-- Task prompt --
Repeat the lines below with every "POSTAGENS" switched to "PUBLICAÇÕES" and nothing else altered, leaving the pictures out.

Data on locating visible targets
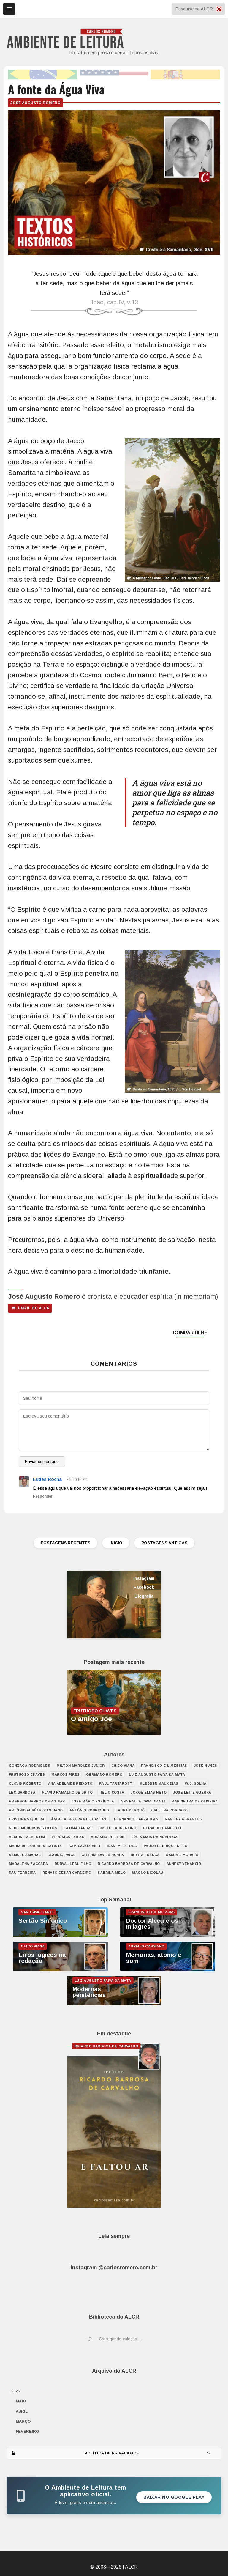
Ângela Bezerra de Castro (79, 1819)
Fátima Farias (78, 1828)
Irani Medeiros (122, 1846)
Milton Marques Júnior (81, 1766)
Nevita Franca (145, 1855)
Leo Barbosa (22, 1792)
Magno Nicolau (147, 1873)
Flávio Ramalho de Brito (67, 1792)
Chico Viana (123, 1766)
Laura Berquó (130, 1810)
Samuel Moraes (182, 1855)
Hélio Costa (111, 1792)
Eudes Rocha (47, 1479)
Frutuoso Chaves (27, 1775)
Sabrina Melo (112, 1873)
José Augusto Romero (35, 103)
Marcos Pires (65, 1775)
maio (21, 2401)
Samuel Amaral (25, 1855)
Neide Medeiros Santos (33, 1828)
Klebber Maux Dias (159, 1783)
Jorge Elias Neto (149, 1792)
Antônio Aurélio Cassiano (36, 1810)
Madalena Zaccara (28, 1864)
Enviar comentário (42, 1461)
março (23, 2421)
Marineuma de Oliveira (194, 1801)
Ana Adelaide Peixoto (70, 1783)
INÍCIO (116, 1543)
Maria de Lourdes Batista (35, 1846)
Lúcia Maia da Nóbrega (154, 1837)
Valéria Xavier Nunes (102, 1855)
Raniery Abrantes (183, 1819)
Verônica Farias (68, 1837)
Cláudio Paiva (61, 1855)
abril (22, 2411)
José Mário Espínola (93, 1801)
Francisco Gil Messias (164, 1766)
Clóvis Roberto (25, 1783)
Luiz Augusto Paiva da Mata (157, 1775)
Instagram (143, 1578)
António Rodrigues (89, 1810)
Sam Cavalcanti (84, 1846)
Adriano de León (108, 1837)
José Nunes (205, 1766)
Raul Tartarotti (116, 1783)
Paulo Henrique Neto (166, 1846)
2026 (15, 2391)
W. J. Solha (196, 1783)
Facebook (144, 1587)
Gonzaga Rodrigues (29, 1766)
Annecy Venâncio (184, 1864)
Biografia (143, 1596)
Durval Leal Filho (73, 1864)
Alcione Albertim (27, 1837)
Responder (43, 1496)
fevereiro (27, 2431)
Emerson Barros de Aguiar (37, 1801)
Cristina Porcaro (169, 1810)
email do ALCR (31, 1308)
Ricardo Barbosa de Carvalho (129, 1864)
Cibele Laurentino (117, 1828)
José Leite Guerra (192, 1792)
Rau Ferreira (22, 1873)
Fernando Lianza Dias (136, 1819)
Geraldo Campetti (162, 1828)
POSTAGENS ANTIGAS (168, 1543)
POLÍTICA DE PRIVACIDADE (111, 2453)
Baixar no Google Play (174, 2497)
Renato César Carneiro (66, 1873)
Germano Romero (104, 1775)
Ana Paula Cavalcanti (143, 1801)
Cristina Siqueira (27, 1819)
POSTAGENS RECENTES (62, 1543)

-- Answer to the exercise --
Ângela Bezerra de Castro (79, 1819)
Fátima Farias (78, 1828)
Irani Medeiros (122, 1846)
Milton Marques Júnior (81, 1766)
Nevita Franca (145, 1855)
Leo Barbosa (22, 1792)
Magno Nicolau (147, 1873)
Flávio Ramalho de Brito (67, 1792)
Chico Viana (123, 1766)
Laura Berquó (130, 1810)
Samuel Moraes (182, 1855)
Hélio Costa (111, 1792)
Eudes Rocha (47, 1479)
Frutuoso Chaves (27, 1775)
Sabrina Melo (112, 1873)
José Augusto Romero (35, 103)
Marcos Pires (65, 1775)
maio (21, 2401)
Samuel Amaral (25, 1855)
Neide Medeiros Santos (33, 1828)
Klebber Maux Dias (159, 1783)
Jorge Elias Neto (149, 1792)
Antônio Aurélio Cassiano (36, 1810)
Madalena Zaccara (28, 1864)
Enviar comentário (42, 1461)
março (23, 2421)
Marineuma de Oliveira (194, 1801)
Ana Adelaide Peixoto (70, 1783)
INÍCIO (116, 1543)
Maria de Lourdes Batista (35, 1846)
Lúcia Maia da Nóbrega (154, 1837)
Valéria Xavier Nunes (102, 1855)
Raniery Abrantes (183, 1819)
Verônica Farias (68, 1837)
Cláudio Paiva (61, 1855)
abril (22, 2411)
José Mário Espínola (93, 1801)
Francisco Gil Messias (164, 1766)
Clóvis Roberto (25, 1783)
Luiz Augusto Paiva da Mata (157, 1775)
Instagram (143, 1578)
António Rodrigues (89, 1810)
Sam Cavalcanti (84, 1846)
Adriano de León (108, 1837)
José Nunes (205, 1766)
Raul Tartarotti (116, 1783)
Paulo Henrique Neto (166, 1846)
2026 (15, 2391)
W. J. Solha (196, 1783)
Facebook (144, 1587)
Gonzaga Rodrigues (29, 1766)
Annecy Venâncio (184, 1864)
Biografia (143, 1596)
Durval Leal Filho (73, 1864)
Alcione Albertim (27, 1837)
Responder (43, 1496)
fevereiro (27, 2431)
Emerson Barros de Aguiar (37, 1801)
Cristina Porcaro (169, 1810)
email do ALCR (31, 1308)
Ricardo Barbosa de Carvalho (129, 1864)
Cibele Laurentino (117, 1828)
José Leite Guerra (192, 1792)
Rau Ferreira (22, 1873)
Fernando Lianza Dias (136, 1819)
Geraldo Campetti (162, 1828)
PUBLICAÇÕES ANTIGAS (168, 1543)
POLÍTICA DE PRIVACIDADE (111, 2453)
Baixar no Google Play (174, 2497)
Renato César Carneiro (66, 1873)
Germano Romero (104, 1775)
Ana Paula Cavalcanti (143, 1801)
Cristina Siqueira (27, 1819)
PUBLICAÇÕES RECENTES (62, 1543)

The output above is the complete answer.